A medida que han ido pasando los días se han mostrado más sólidos en los contenidos y han introducido en la campaña discusiones de fondo como la crítica a los Fondos Next Generation EU, la Renta básica universal o un plan para la autodeterminación. En general, han tratado de dar respuesta a los grandes problemas del periodo. También se han sacado de la manga algunas ideas originales como la calculadora para comparar nuestros pírricos ingresos con Amancio Ortega y otros hombres fuertes del IBEX (odio de clase garantizado). Además, han dado un golpe de efecto con la intervención en su campaña de famosos más situados hasta el momento en la órbita de Junts como Oriol Mitjà o Lluis Llach.

Casi todas las encuestas prevén que pueda duplicar su grupo parlamentario actual o en cualquier caso mejorar su representación sustancialmente. Las principales incógnitas son si va a conseguir situarse por delante de la extrema derecha de Vox y qué relación de fuerzas va a existir con los Comuns. Aunque es cierto que no va a ser determinante, esa competición electoral en la parte baja de las fuerzas con representación puede tener un peso simbólico tanto en la lucha antifascista como en qué rol juega cada cual en la reconstrucción de la izquierda.

En definitiva, más allá de los límites de su propuesta actual y de los riesgos de subalternización al independentismo mayoritario, el mejor resultado posible de la CUP y una aritmética electoral que le permita condicionar es un escenario algo más alentador para los movimientos y los sectores rupturistas cuando vienen tiempos convulsos y complicados.

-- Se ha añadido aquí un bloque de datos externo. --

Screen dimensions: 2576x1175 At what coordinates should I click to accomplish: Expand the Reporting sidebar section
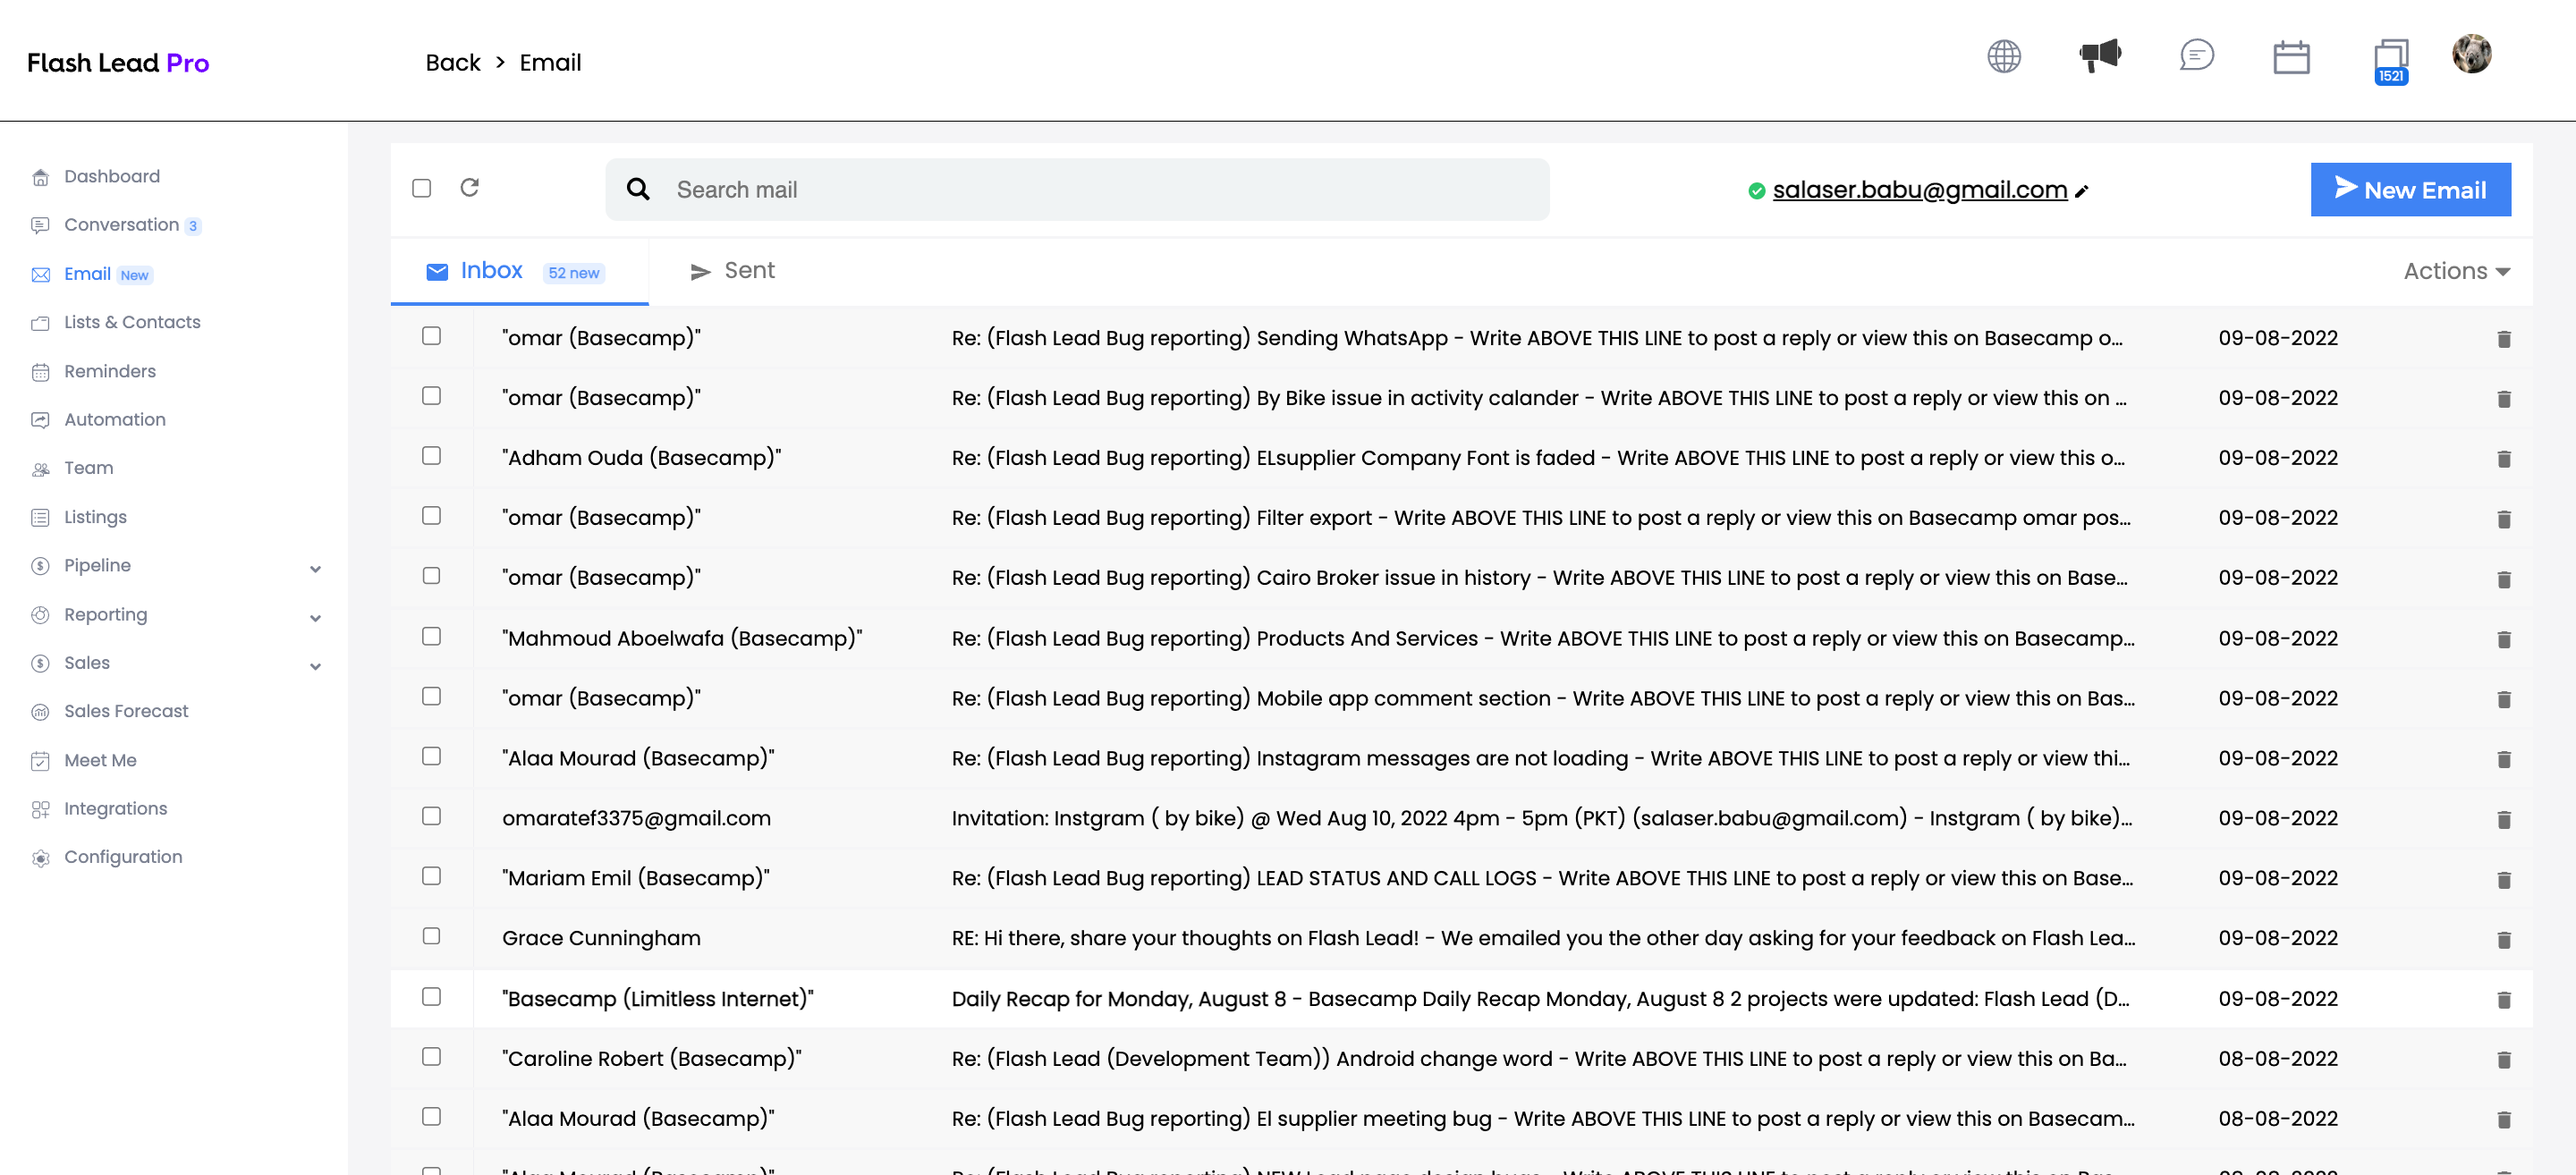[x=315, y=617]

Las preguntas determinantes son: ¿Será capaz de hacer valer su programa de plan de choque social y su propuesta de referéndum? ¿Podrá evitar que la encierren en el bloque indepedentista o el bloque progresista? ¿La incorporación de Guanyem es un primer paso hacia impulsar un artefacto capaz de aglutinar el soberanismo y el anticapitalismo o sólo es un reajuste de fuerzas entre las familias cuperas?